* begin Selection *

Today we begin a month long series on marriage. Not everyone is called to be married: Jesus was not married, Paul was not married, they had a gift… I say: you can live a full life without ever going to Disneyland, a full life without owning a computer, a full life with an X-Box, (and at least for some people), you can live a full life without getting married. Most people do get married at some point… Today we’ll consider those Crazy and Amazing vows.
In the next few weeks I may make statements you question. You may think I am picking on you. I’m not. I have had many conversations about marriage, wedding vows, living together, divorce, remarriage. If I say something and you think I am looking directly at you, I’m NOT… You have to let me state the convictions of my heart and more importantly the best of my understanding of what the Bible says… If you disagree with me, dig into scripture to show me where I am wrong.
Reality is that there is no perfect marriage, because we are imperfect promise keepers. I love the title of a little book on my shelf: “Real Life Marriage.” I want to talk about real life marriage, real life families. Even the first marriage between Adam and Eve was dysfunctional ~ one son killed another son.

* end Selection *

[Exercise requirements]:
A - In the sermon on marriage, what is the title of the little book the speaker keeps on a shelf?
B - Revise the passage of the marriage sermon starting at "In the next" and ending at "killed another son.", putting "troubled" in place of "dysfunctional".
C - Carry the sermon on marriage forward from its last sentence.

* begin Data excerpt *

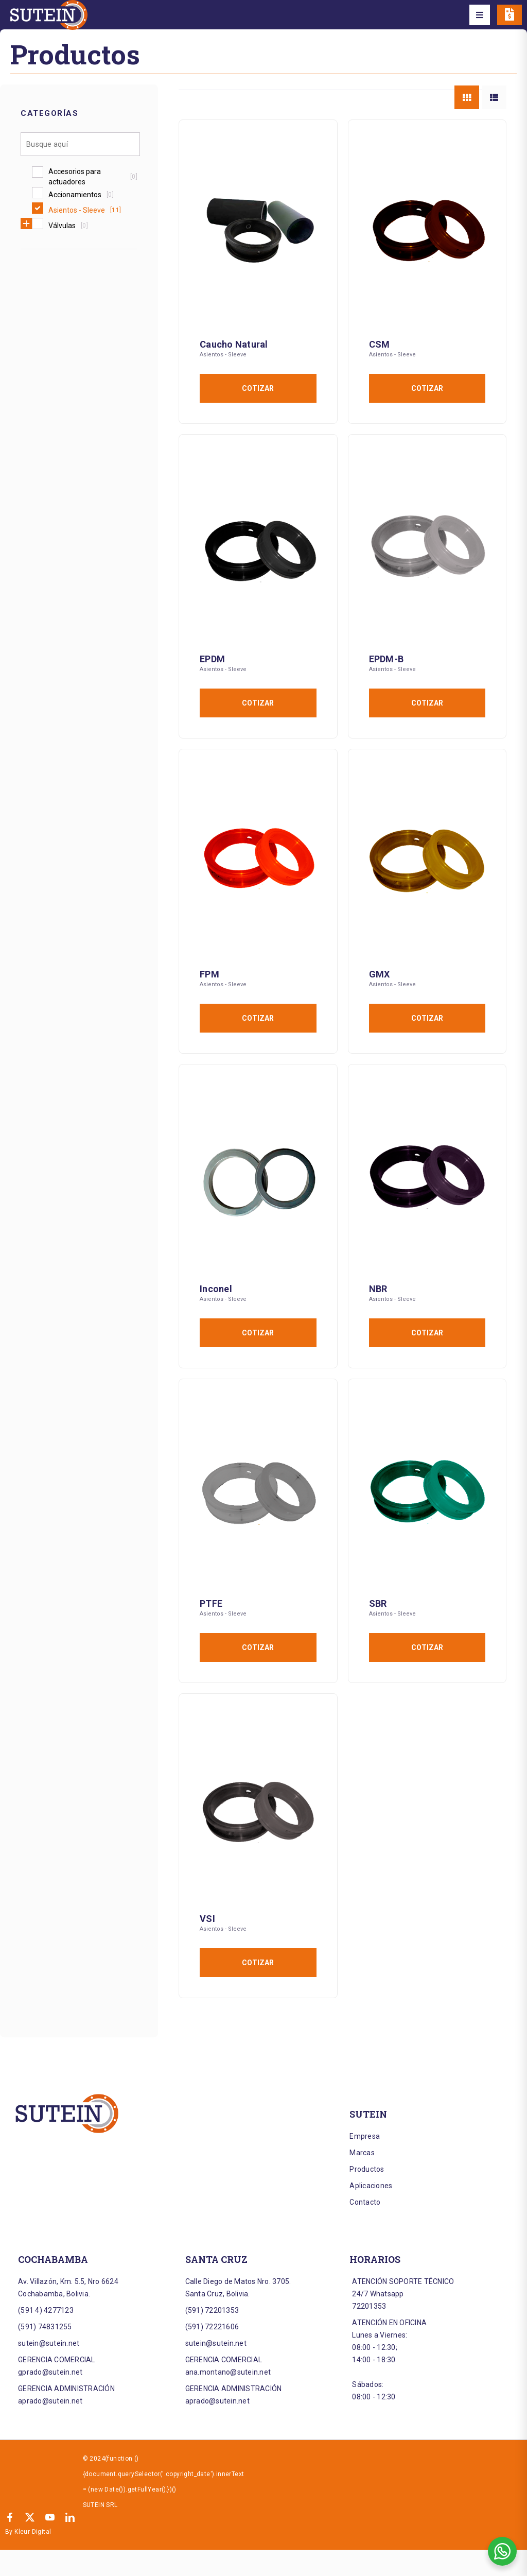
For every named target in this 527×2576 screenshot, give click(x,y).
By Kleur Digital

* end Data excerpt *

[The responses]:
A - "Real Life Marriage."

B -
In the next few weeks I may make statements you question. You may think I am picking on you. I’m not. I have had many conversations about marriage, wedding vows, living together, divorce, remarriage. If I say something and you think I am looking directly at you, I’m NOT… You have to let me state the convictions of my heart and more importantly the best of my understanding of what the Bible says… If you disagree with me, dig into scripture to show me where I am wrong.
Reality is that there is no perfect marriage, because we are imperfect promise keepers. I love the title of a little book on my shelf: “Real Life Marriage.” I want to talk about real life marriage, real life families. Even the first marriage between Adam and Eve was troubled ~ one son killed another son.

C -
Years ago when I was in SF my friend Brad was the Pastor of the Santa Cruz AC Church. Brad told me about a prayer request that made him laugh. A woman from one of the Caribbean Islands, a loving and sweet lady, raises her hand during the prayer time and says in her Caribbean accent, “Pastor Brad, pleeze pray that I don’t keel my keeds” (kill my kids). Maybe that’s closer to the goal some of you have for your own marriage. “God, please pray that I don’t kill my husband, he drives me nuts.” Real life marriage. Those crazy and amazing vows are foundational…
The Bible is full of commitments God makes to us, commitments we make to God, commitments we make to others. I’ve seen it 100 times. A crowd gathers for a wedding, sometimes as a wedding starts I feel like the Charlie Brown adults as I see people with glazed over eyes listening politely… suddenly, as soon as I say to the Bride and Groom, “please turn and face each other to exchange your vows,” I can see people shift in their seats for a better view. The vows are rightly the main event. The vows are the same vows everyone has heard hundreds of times, but never before between these two people who are making a life long commitment. People fly from all over the country just to hear the ancient words, “I Carl, take you Sally…” Our world is starved for vows…This is God’s way!
I’ve heard my brother Jim tell Pastor’s up and down the west coast that if you are not committed to the place where you serve, nothing of substance is going to happen… isn’t that the same principle for all relationships, including marriage! Commitment in marriage guides me, maybe I’m a simple guy but my vows make life easier by narrowing options ~ I often am motivated for the sake of Sally, because I said I would, God’s will for you and me is first and foremost to be faithful to our promises!… I often remind Sally of our vows, especially the unspoken ones. When we were married we included the better or worse, richer or poorer, in sickness and in health, but we also had some unspoken Vows. Christmas, birthdays, valenties Day, no present from Carl! So I remind Sally, you knew when you married me I was the world’s worst present giver! Same with flowers. Same with dancing. All part of our unspoken marriage vows!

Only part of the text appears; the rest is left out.